Several previous studies have identified some potential risk factors combined with the GRACE score, which attempted to enhance the predictive ability for adverse clinical outcomes after ACS, such as nutritional risk index [25], neutrophil count [26], B-type natriuretic peptide [27], 2-hour postload glucose [28], and hemoglobin A1c [23]. The populations enrolled in the above studies were patients with STEMI or nondiabetic patients with ACS. Whether the addition of these risk factors improves the predictive ability of GRACE score in all types of ACS regardless of diabetes mellitus was not validated. In our ACS patients, we found that both the GRACE score and TyG index were significant predictors of MACEs. Adjustment of the GRACE score by the TyG index on admission enhanced the predictive ability for MACEs after PCI in all types of ACS patients irrespective of diabetes mellitus (AUC increased from 0.723 for GRACE score alone to 0.737 for GRACE score plus the TyG index, P < 0.01). Although improving risk-prediction models containing powerful variables such as the GRACE score may be difficult, a large improvement in net reclassification was achieved (NRI, 0.282, 95% CI 0.028–0.426, P = 0.02) when adding the TyG index to the GRACE score. Our results indicate that this new risk-prediction model might be applicable to all types of ACS, which would provide a more accurate prognostic assessment in clinical practice.

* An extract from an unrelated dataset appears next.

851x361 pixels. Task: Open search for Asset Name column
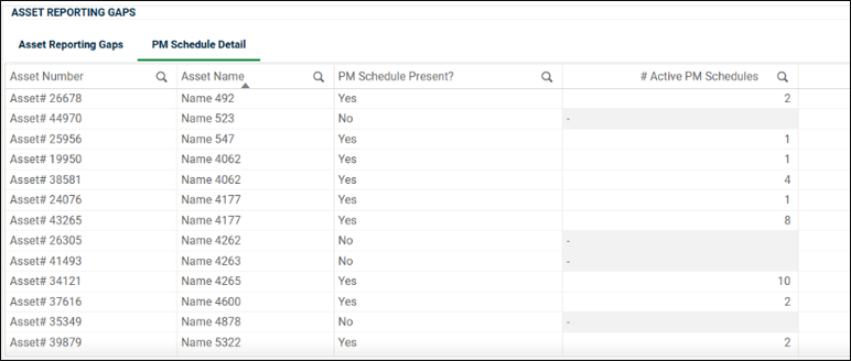(319, 77)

Achieving complete revascularization is a desired goal of PCI in patients with coronary artery disease. Previous studies have documented that complete revascularization is more beneficial than incomplete revascularization, while residual lesions are associated with poor long-term prognosis after PCI [19, 29, 30]. However, for patients with complex coronary artery lesions, complete revascularization cannot always be achieved. In the present study, 66.3% of the patients had greater anatomic complexity and incomplete revascularization. The TyG index was an independent predictor of long-term MACEs after PCI in ACS patients with incomplete revascularization. Our findings highlight the importance of achieving a reasonable level of revascularization and providing more targeted treatment for ACS patients undergoing PCI, especially those with high residual risk for adverse clinical outcomes.

Limitations

This study was a retrospective analysis derived from a single-center prospective observational study limited by its post hoc nature. Whether the combination of the TyG index and GRACE score improves the clinical outcomes of ACS patients undergoing PCI warrants further comprehensive investigation. The baseline level of the TyG index was derived from triglycerides and FPG on admission, which could be affected by the use of lipid-lowering and antidiabetic medications during the follow-up period. Whether the fluctuation of the TyG index impacts its predictive ability on the prognosis in patients with ACS undergoing PCI requires further investigation. Clinical trials are also needed to confirm whether improving IR can improve clinical outcomes in these patients. Finally, the results have not been externally validated. Internal validity was evaluated by the means of bootstrap with a 1000-bootstrap resampling strategy and the results demonstrated good performance in terms of discrimination and calibration for predicting risk of adverse cardiovascular events in ACS patients undergoing PCI.

Conclusion

The TyG index was an independent prognostic predictor of long-term adverse outcomes after PCI in all types of ACS patients, irrespective of diabetes mellitus, after adjusting for the GRACE score. The TyG index improves the ability of the GRACE score to stratify risk and predict prognosis of ACS patients undergoing PCI. Whether the combination of the TyG index and GRACE score improves the prognosis of ACS patients undergoing PCI by aiding in more accurate prognostic assessment and better clinical management decisions warrants further investigation.